Work to be completed> Rewrite the rows from the line containing "Viewport: 1024px width, 596px" through the end of the rows, changing "Actions" to "Status" and keeping everything else the same. Leave the pictures out.

[Item position entries]
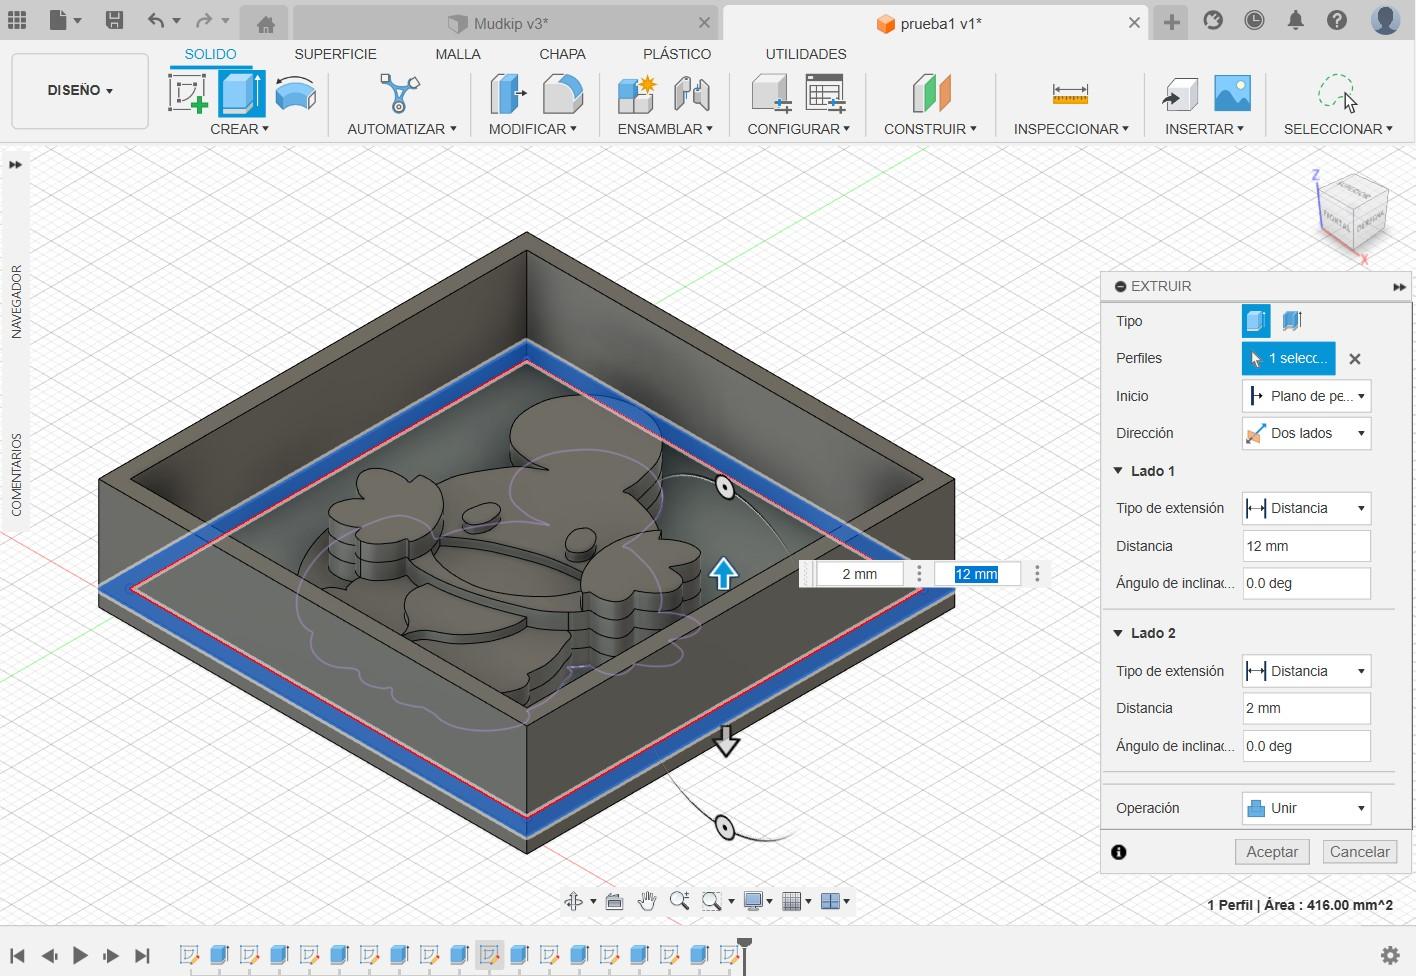Open the Joint assemble icon
The image size is (1416, 976).
pyautogui.click(x=691, y=94)
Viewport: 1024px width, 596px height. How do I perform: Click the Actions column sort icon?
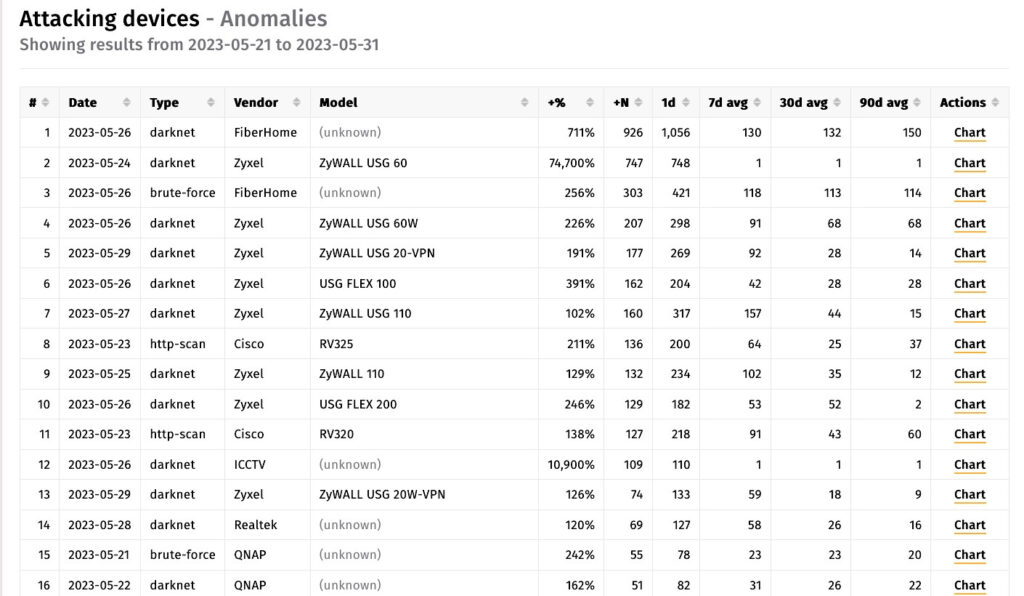click(995, 103)
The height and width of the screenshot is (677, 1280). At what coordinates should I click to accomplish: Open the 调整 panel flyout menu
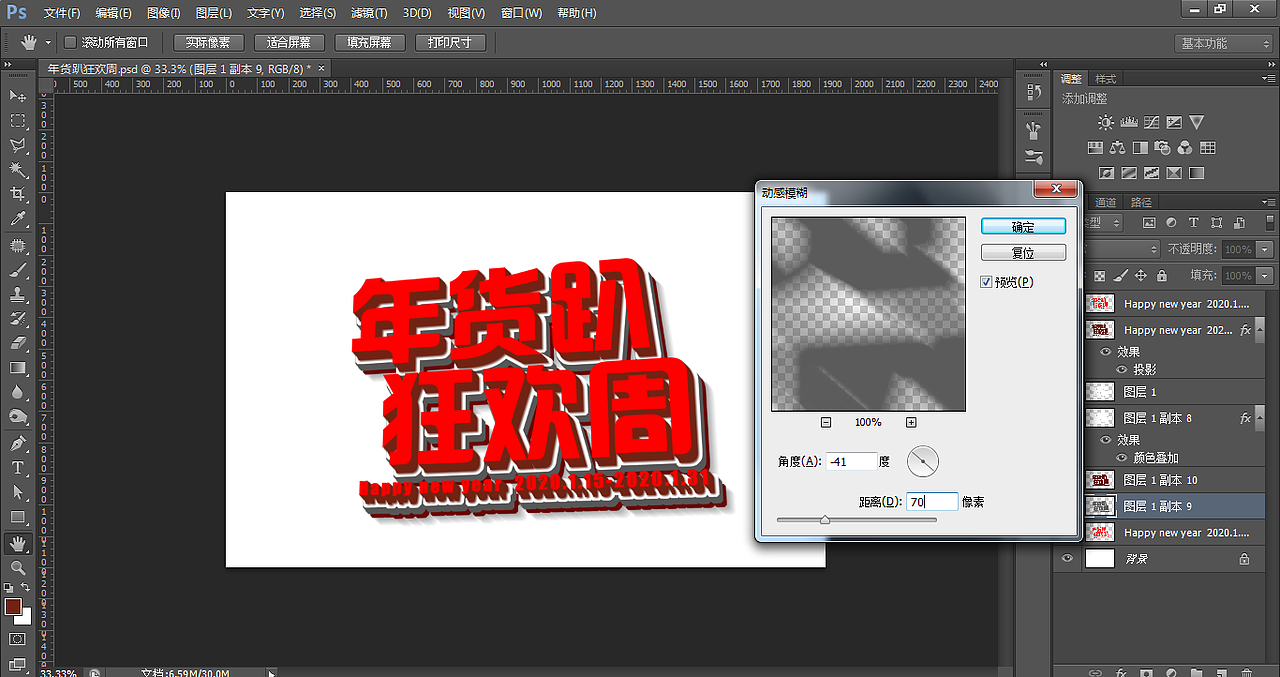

Exercise solution>
Viewport: 1024px width, 596px height. How do I perform: Click the Status column sort icon?
click(995, 103)
The height and width of the screenshot is (677, 1280). At what coordinates should I click to accomplish: Open the 调整 panel flyout menu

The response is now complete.